Best Supporting Actress
Throughout the academy's history, nine Latinas have been nominated as Best Supporting Actress. The first Latina to be nominated in this category is María Cristina Estela Marcela Jurado García of Mexico City for her 1954 role in "Broken Lance" as the Indian wife of Spencer Tracy and mother of Robert Wagner. Discovered by "El Indio" the inspiration for the Oscar, she became known as Kathy Jurado, and later starred in one of Hollywood's classic movies - "High Noon" with Gary Cooper and Grace Kelly. Before she starred in her first Hollywood movie she paid her bills, not as a waitress, but as a bullfight critic.
In 1959 Susanna Kohner, the daughter of Mexican actress Lupita Tovar, was nominated for her performance in "Imitation of Life." Two years later a Puerto Rican actress won the distinction of being the first Latina to win an Oscar and did so in the Best Supporting Actress category for her performance in "West Side Story." Rita Moreno went on to win an additional Triple Crown of entertainment awards: Grammy, Tony, Emmy.
Norma Aleandro, an Argentine actress was nominated, but did not win, for her 1987 performance in "Gaby: A True Story." In the early 1990s two Latina actresses were nominated in this category but did not win: Mercedes Ruehl for her 1991 performance in "The Fisher King" and Rosie Perez for her role in the 1993 film "Fearless."

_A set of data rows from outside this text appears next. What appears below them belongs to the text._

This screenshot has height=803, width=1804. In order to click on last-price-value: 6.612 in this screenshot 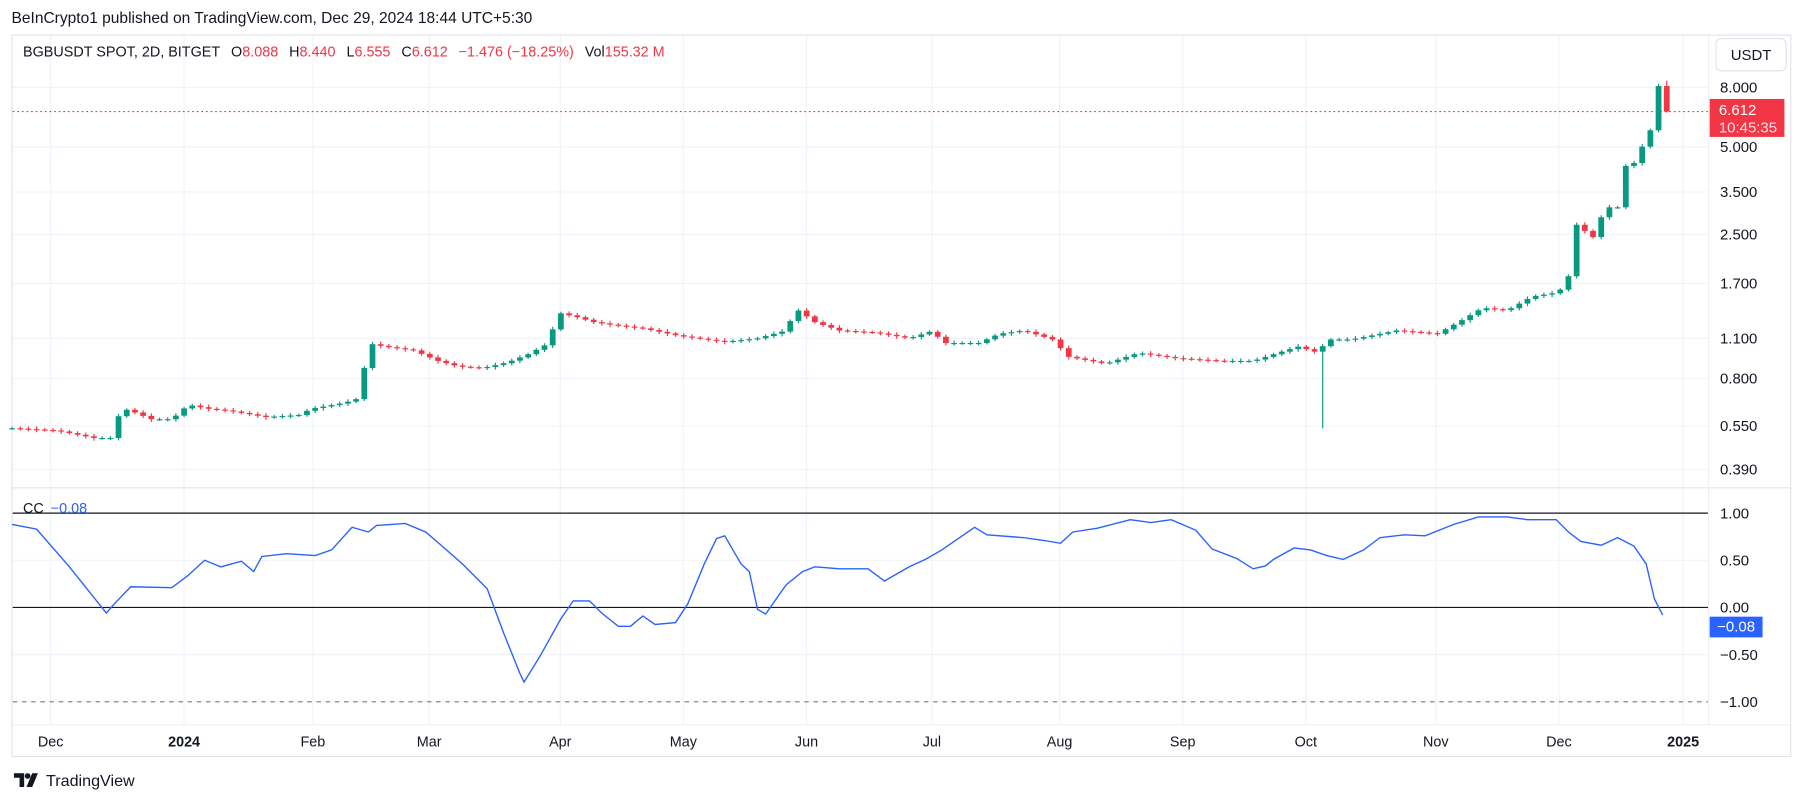, I will do `click(1738, 110)`.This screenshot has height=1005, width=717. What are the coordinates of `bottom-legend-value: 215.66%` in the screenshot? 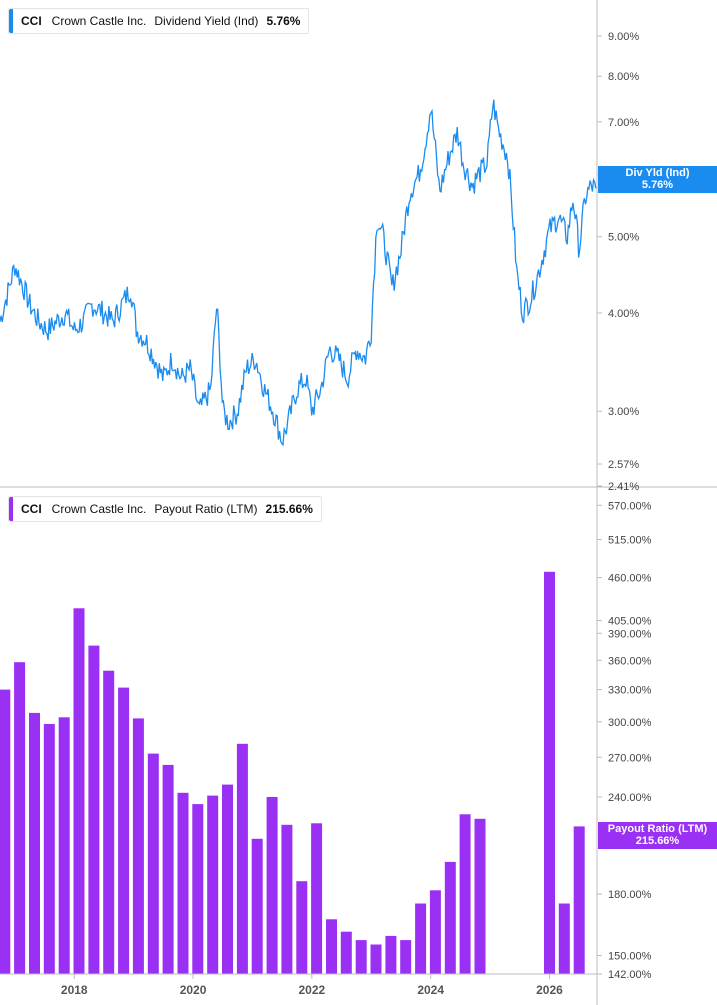 It's located at (289, 509).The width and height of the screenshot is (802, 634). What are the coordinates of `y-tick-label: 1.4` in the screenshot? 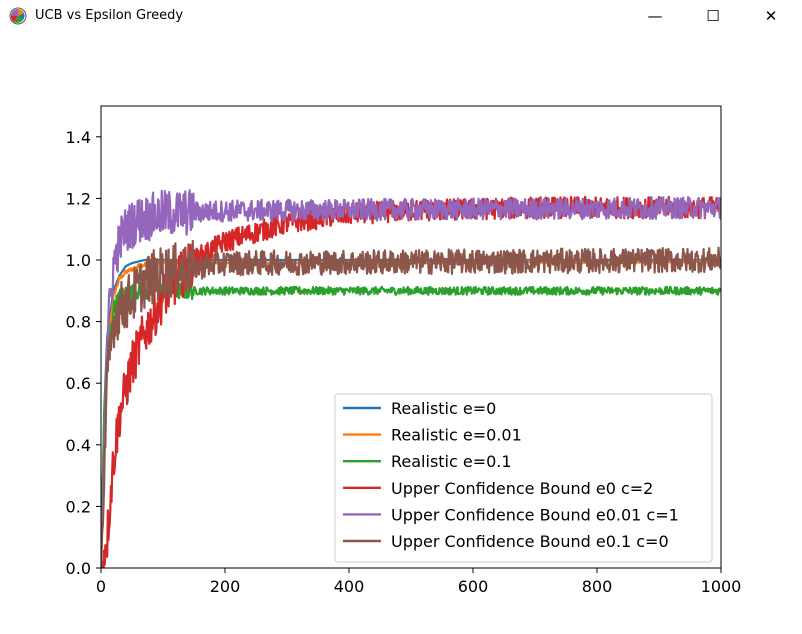 It's located at (78, 138).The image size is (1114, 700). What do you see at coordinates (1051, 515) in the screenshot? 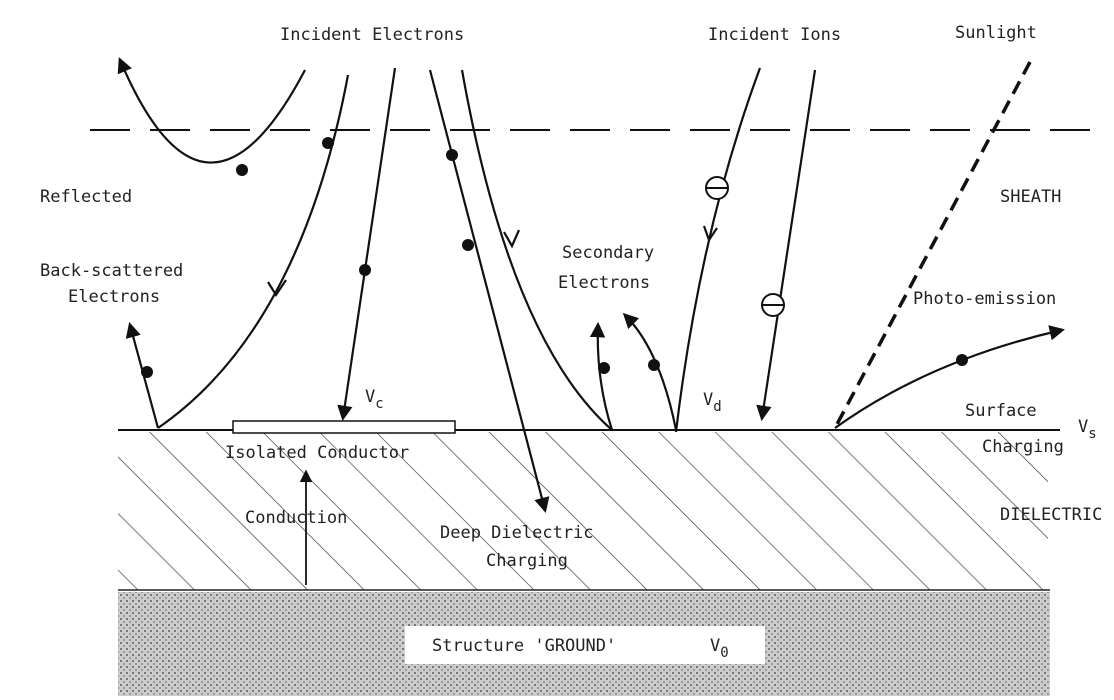
I see `label: DIELECTRIC` at bounding box center [1051, 515].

In 2006 Mexican actress Adriana Barraza was nominated as Best Supporting Actress for her performance in "Babel." Penelope Cruz was nominated and won in 2008 as Best Supporting Actress for her role in Vicky Christina Barcelona.

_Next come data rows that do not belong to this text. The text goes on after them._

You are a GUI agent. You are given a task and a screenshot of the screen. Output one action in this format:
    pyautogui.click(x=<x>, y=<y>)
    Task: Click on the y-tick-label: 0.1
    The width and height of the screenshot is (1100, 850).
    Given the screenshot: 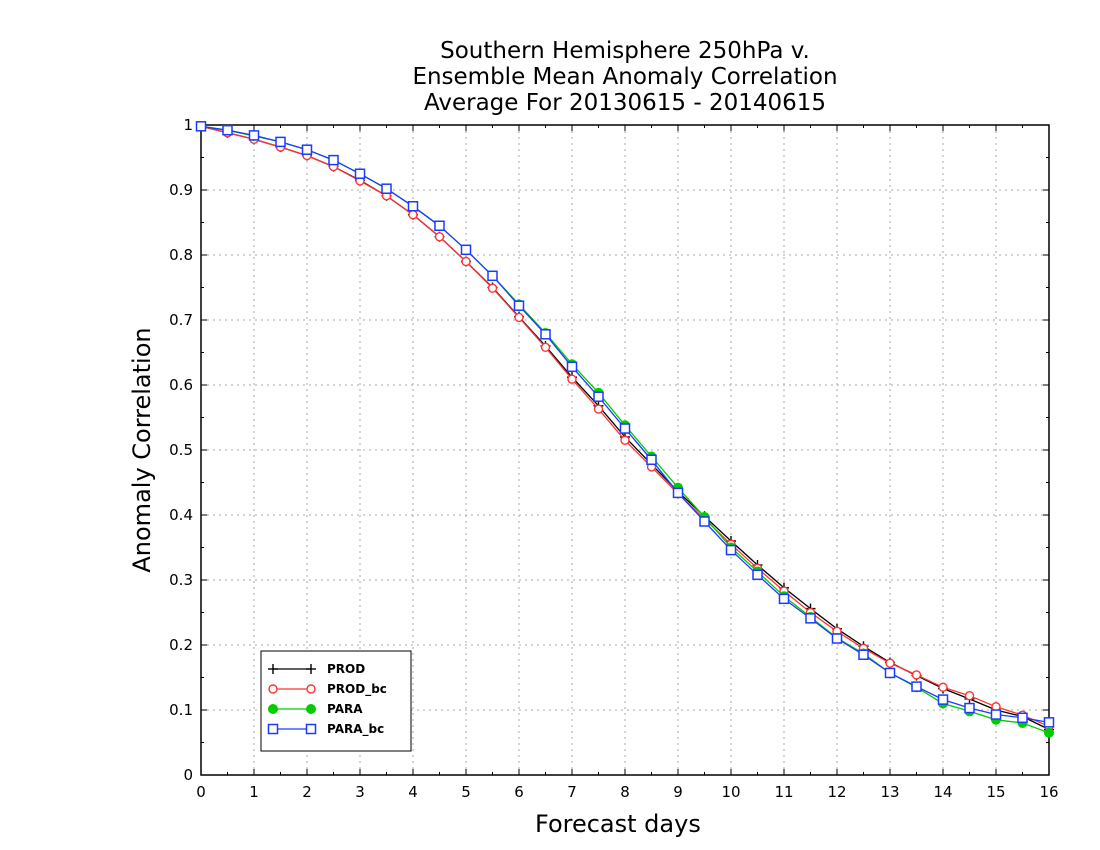 What is the action you would take?
    pyautogui.click(x=181, y=710)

This year Bérénice Bejo, an Argentine/French actress is nominated as Best Supporting Actress for her role as Peppy Miller, a glamorous, sweet, silent film star in "The Artist." Her family is originally from Argentina but fled when she was three years old to escape the Argentine Dirty War.
Behind the Camera
In 1983 Gregory Nava's "El Norte" was nominated for Best Original Screenplay/Story but that year the award was presented to Robert Benton for "Places in the Heart." This year four behind the camera categories have Latinos nominees. If you've seen "The Tree of Life" you know the nomination of Mexican Emmanuel Lubezki in the Best Cinematography category is well deserved. He has been nominated five times previously for his cinematography work including "Burn after Reading." Spanish filmmakers Fernando Trueba and Javier Mariscal are nominated in the Animated Feature Film category for "Chico & Rita." Fernando previously won an Oscar for "Belle Époque" as Best Foreign Film in 1994.

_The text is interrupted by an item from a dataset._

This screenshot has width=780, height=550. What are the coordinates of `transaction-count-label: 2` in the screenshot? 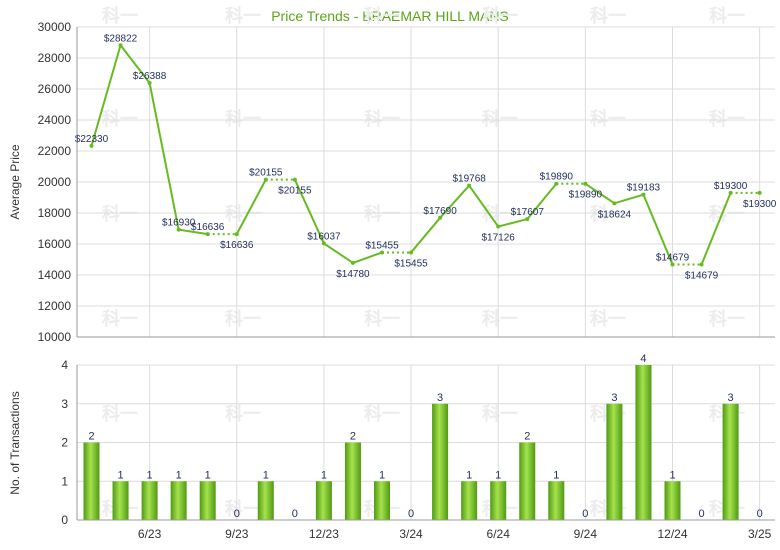 It's located at (353, 437).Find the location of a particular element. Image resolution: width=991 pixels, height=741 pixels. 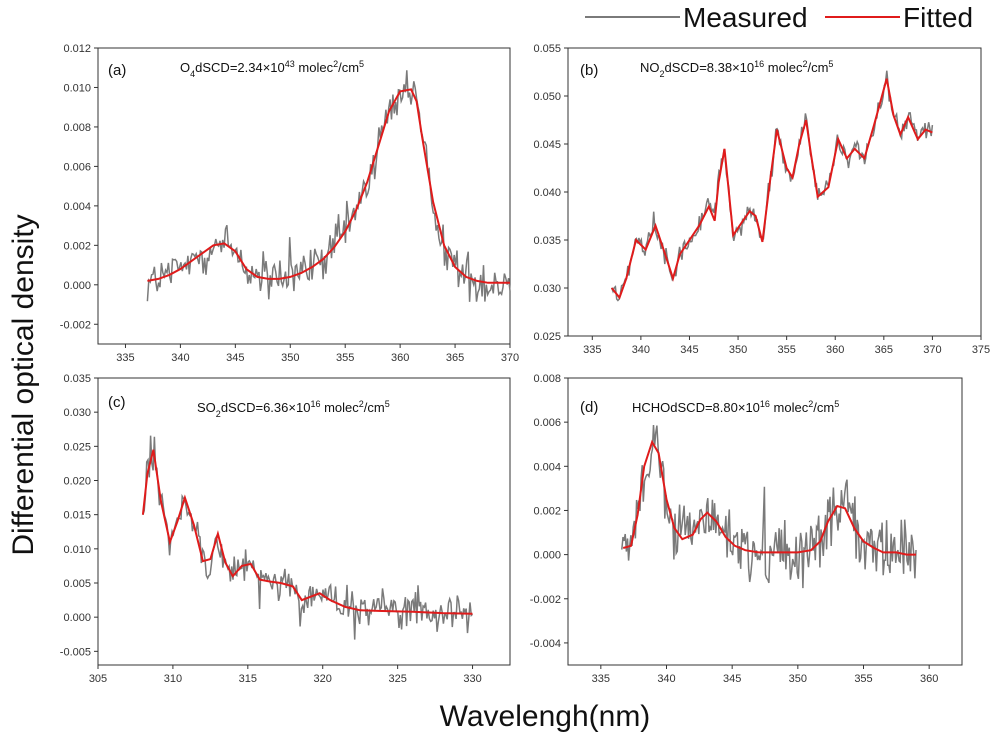

panel-b-x-tick-label: 375 is located at coordinates (981, 350).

Latino musicians are also nominees this year. "Real in Rio," a song by Brazilian musician Sérgio Mendes is a nominee for Best Song. Spanish composer Alberto Iglesias is also in the Original Score competition for the music of "Tinker Tailor Soldier Spy." Mexicans, Spaniards and Argentines have earned several Oscar nominations and are included in the definition of Latino. If we pull out foreign nationals the numbers of Latinos drop significantly.
It's been almost 50 years since a Latino won for Best Actor and history will be made if Demian Bichir wins. He's in competition with popular actors like George Clooney and Brad Pitt but maybe, just maybe, Hollywood will honor a talented actor whose character stepped off the movie screen to shine light on 11 million undocumented workers.
But if George Clooney wins, let's remember he is the nephew of the first Latino to ever win an Academy Award. Oh, let's also remember he is holding a Mexican inspired statuette.
Mr. DeMille, we're ready for our close-up.
Elaine Coronado is the Founder of RSVP-Latino and loves the Academy Awards!